### [Material provided]
§ §
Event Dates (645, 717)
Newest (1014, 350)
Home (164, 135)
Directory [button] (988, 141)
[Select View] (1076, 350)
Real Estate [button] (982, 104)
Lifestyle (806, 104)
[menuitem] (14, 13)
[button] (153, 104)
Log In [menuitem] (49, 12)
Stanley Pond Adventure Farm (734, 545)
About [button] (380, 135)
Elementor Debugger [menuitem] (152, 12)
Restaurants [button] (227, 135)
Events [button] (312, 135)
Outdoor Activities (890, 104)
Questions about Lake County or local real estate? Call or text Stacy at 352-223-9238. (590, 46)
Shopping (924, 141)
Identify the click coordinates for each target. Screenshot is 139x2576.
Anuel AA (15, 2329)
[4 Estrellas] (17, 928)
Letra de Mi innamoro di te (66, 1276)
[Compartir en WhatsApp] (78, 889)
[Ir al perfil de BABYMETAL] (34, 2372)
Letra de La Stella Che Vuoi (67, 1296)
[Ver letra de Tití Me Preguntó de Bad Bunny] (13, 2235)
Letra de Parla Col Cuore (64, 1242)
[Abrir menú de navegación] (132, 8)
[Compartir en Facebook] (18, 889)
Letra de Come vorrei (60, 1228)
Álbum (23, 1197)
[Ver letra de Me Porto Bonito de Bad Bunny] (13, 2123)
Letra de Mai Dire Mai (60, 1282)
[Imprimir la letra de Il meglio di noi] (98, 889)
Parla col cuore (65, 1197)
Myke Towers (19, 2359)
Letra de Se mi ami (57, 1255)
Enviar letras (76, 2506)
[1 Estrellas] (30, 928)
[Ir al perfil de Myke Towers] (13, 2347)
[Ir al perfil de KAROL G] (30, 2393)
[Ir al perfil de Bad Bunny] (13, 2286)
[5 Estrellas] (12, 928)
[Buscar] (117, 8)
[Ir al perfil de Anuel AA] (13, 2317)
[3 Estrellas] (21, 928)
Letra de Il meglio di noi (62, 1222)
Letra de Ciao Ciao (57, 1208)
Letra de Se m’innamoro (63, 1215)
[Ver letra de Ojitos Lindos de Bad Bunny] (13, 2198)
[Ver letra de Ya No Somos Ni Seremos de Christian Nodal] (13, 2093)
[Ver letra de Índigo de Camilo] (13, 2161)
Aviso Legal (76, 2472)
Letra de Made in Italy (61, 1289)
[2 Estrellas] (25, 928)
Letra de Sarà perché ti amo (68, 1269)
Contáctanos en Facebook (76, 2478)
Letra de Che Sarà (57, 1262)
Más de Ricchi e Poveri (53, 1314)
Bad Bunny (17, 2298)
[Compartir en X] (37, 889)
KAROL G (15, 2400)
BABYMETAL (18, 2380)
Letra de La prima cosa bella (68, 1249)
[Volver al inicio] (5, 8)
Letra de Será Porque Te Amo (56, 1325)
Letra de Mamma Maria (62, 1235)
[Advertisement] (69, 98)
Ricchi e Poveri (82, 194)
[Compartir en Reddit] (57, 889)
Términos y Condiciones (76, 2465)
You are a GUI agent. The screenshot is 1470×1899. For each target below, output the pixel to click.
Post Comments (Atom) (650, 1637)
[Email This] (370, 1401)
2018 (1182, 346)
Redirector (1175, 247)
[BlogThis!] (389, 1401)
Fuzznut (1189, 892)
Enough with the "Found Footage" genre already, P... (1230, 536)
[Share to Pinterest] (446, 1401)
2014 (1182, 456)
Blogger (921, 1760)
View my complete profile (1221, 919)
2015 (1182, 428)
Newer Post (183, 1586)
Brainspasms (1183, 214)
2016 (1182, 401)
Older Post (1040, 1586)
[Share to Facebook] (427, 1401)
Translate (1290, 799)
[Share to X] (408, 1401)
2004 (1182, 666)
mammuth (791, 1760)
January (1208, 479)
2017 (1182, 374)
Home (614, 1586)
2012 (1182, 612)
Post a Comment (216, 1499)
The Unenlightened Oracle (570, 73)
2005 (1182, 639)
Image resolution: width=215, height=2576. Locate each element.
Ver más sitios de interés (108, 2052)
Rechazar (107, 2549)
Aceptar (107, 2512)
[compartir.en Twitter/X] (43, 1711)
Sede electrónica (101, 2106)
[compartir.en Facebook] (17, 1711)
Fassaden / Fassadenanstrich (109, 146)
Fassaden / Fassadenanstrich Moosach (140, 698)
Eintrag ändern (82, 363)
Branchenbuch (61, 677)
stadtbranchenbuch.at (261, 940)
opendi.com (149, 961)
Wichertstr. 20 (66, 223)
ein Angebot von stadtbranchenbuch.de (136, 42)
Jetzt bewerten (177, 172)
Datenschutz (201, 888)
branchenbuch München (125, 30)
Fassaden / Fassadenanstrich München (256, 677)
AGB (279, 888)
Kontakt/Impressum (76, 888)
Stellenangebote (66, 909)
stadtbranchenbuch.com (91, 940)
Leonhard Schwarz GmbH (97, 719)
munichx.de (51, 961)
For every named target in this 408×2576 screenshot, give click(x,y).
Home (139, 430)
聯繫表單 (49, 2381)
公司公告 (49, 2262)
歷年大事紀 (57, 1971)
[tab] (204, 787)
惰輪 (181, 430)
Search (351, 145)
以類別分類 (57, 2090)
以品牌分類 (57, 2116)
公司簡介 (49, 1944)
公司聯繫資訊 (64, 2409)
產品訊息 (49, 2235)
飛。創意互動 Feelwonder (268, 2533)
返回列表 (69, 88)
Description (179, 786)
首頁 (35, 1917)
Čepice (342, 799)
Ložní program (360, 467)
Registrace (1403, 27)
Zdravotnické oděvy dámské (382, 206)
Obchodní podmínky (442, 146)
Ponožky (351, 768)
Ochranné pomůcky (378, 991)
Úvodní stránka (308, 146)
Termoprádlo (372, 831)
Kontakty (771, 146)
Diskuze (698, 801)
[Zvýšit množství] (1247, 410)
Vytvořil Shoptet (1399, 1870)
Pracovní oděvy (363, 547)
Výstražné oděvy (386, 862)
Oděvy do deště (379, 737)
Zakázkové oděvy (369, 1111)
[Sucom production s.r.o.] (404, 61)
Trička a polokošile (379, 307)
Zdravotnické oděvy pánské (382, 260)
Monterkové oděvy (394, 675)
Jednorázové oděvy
§ §
### [Work item]
What is needed here is an exact transcription of the records above.

### [Expected answer]
Event Dates (645, 717)
Newest (1014, 350)
Home (164, 135)
Directory [button] (988, 141)
[Select View] (1076, 350)
Real Estate [button] (982, 104)
Lifestyle (806, 104)
[menuitem] (14, 13)
[button] (153, 104)
Log In [menuitem] (49, 12)
Stanley Pond Adventure Farm (734, 545)
About [button] (380, 135)
Elementor Debugger [menuitem] (152, 12)
Restaurants [button] (227, 135)
Events [button] (312, 135)
Outdoor Activities (890, 104)
Questions about Lake County or local real estate? Call or text Stacy at 352-223-9238. (590, 46)
Shopping (924, 141)
Identify the click coordinates for each target. Screenshot is 139x2576.
Anuel AA (15, 2329)
[4 Estrellas] (17, 928)
Letra de Mi innamoro di te (66, 1276)
[Compartir en WhatsApp] (78, 889)
[Ir al perfil de BABYMETAL] (34, 2372)
Letra de La Stella Che Vuoi (67, 1296)
[Ver letra de Tití Me Preguntó de Bad Bunny] (13, 2235)
Letra de Parla Col Cuore (64, 1242)
[Abrir menú de navegación] (132, 8)
[Compartir en Facebook] (18, 889)
Letra de Come vorrei (60, 1228)
Álbum (23, 1197)
[Ver letra de Me Porto Bonito de Bad Bunny] (13, 2123)
Letra de Mai Dire Mai (60, 1282)
[Imprimir la letra de Il meglio di noi] (98, 889)
Parla col cuore (65, 1197)
Myke Towers (19, 2359)
Letra de Se mi ami (57, 1255)
Enviar letras (76, 2506)
[1 Estrellas] (30, 928)
[Ir al perfil de Myke Towers] (13, 2347)
[Ir al perfil de KAROL G] (30, 2393)
[Ir al perfil de Bad Bunny] (13, 2286)
[5 Estrellas] (12, 928)
[Buscar] (117, 8)
[Ir al perfil de Anuel AA] (13, 2317)
[3 Estrellas] (21, 928)
Letra de Il meglio di noi (62, 1222)
Letra de Ciao Ciao (57, 1208)
Letra de Se m’innamoro (63, 1215)
[Ver letra de Ojitos Lindos de Bad Bunny] (13, 2198)
[Ver letra de Ya No Somos Ni Seremos de Christian Nodal] (13, 2093)
[Ver letra de Índigo de Camilo] (13, 2161)
Aviso Legal (76, 2472)
Letra de Made in Italy (61, 1289)
[2 Estrellas] (25, 928)
Letra de Sarà perché ti amo (68, 1269)
Contáctanos en Facebook (76, 2478)
Letra de Che Sarà (57, 1262)
Más de Ricchi e Poveri (53, 1314)
Bad Bunny (17, 2298)
[Compartir en X] (37, 889)
KAROL G (15, 2400)
BABYMETAL (18, 2380)
Letra de La prima cosa bella (68, 1249)
[Volver al inicio] (5, 8)
Letra de Será Porque Te Amo (56, 1325)
Letra de Mamma Maria (62, 1235)
[Advertisement] (69, 98)
Ricchi e Poveri (82, 194)
[Compartir en Reddit] (57, 889)
Términos y Condiciones (76, 2465)
You are a GUI agent. The screenshot is 1470×1899. For each target below, output the pixel to click.
Post Comments (Atom) (650, 1637)
[Email This] (370, 1401)
2018 (1182, 346)
Redirector (1175, 247)
[BlogThis!] (389, 1401)
Fuzznut (1189, 892)
Enough with the "Found Footage" genre already, P... (1230, 536)
[Share to Pinterest] (446, 1401)
2014 (1182, 456)
Blogger (921, 1760)
View my complete profile (1221, 919)
2015 (1182, 428)
Newer Post (183, 1586)
Brainspasms (1183, 214)
2016 (1182, 401)
Older Post (1040, 1586)
[Share to Facebook] (427, 1401)
Translate (1290, 799)
[Share to X] (408, 1401)
2004 (1182, 666)
mammuth (791, 1760)
January (1208, 479)
2017 (1182, 374)
Home (614, 1586)
2012 (1182, 612)
Post a Comment (216, 1499)
The Unenlightened Oracle (570, 73)
2005 (1182, 639)
Image resolution: width=215, height=2576. Locate each element.
Ver más sitios de interés (108, 2052)
Rechazar (107, 2549)
Aceptar (107, 2512)
[compartir.en Twitter/X] (43, 1711)
Sede electrónica (101, 2106)
[compartir.en Facebook] (17, 1711)
Fassaden / Fassadenanstrich (109, 146)
Fassaden / Fassadenanstrich Moosach (140, 698)
Eintrag ändern (82, 363)
Branchenbuch (61, 677)
stadtbranchenbuch.at (261, 940)
opendi.com (149, 961)
Wichertstr. 20 (66, 223)
ein Angebot von stadtbranchenbuch.de (136, 42)
Jetzt bewerten (177, 172)
Datenschutz (201, 888)
branchenbuch München (125, 30)
Fassaden / Fassadenanstrich München (256, 677)
AGB (279, 888)
Kontakt/Impressum (76, 888)
Stellenangebote (66, 909)
stadtbranchenbuch.com (91, 940)
Leonhard Schwarz GmbH (97, 719)
munichx.de (51, 961)
For every named target in this 408×2576 screenshot, give click(x,y).
Home (139, 430)
聯繫表單 (49, 2381)
公司公告 (49, 2262)
歷年大事紀 (57, 1971)
[tab] (204, 787)
惰輪 (181, 430)
Search (351, 145)
以類別分類 (57, 2090)
以品牌分類 (57, 2116)
公司簡介 (49, 1944)
公司聯繫資訊 (64, 2409)
產品訊息 (49, 2235)
飛。創意互動 Feelwonder (268, 2533)
返回列表 (69, 88)
Description (179, 786)
首頁 (35, 1917)
Čepice (342, 799)
Ložní program (360, 467)
Registrace (1403, 27)
Zdravotnické oděvy dámské (382, 206)
Obchodní podmínky (442, 146)
Ponožky (351, 768)
Ochranné pomůcky (378, 991)
Úvodní stránka (308, 146)
Termoprádlo (372, 831)
Kontakty (771, 146)
Diskuze (698, 801)
[Zvýšit množství] (1247, 410)
Vytvořil Shoptet (1399, 1870)
Pracovní oděvy (363, 547)
Výstražné oděvy (386, 862)
Oděvy do deště (379, 737)
Zakázkové oděvy (369, 1111)
[Sucom production s.r.o.] (404, 61)
Trička a polokošile (379, 307)
Zdravotnické oděvy pánské (382, 260)
Monterkové oděvy (394, 675)
Jednorázové oděvy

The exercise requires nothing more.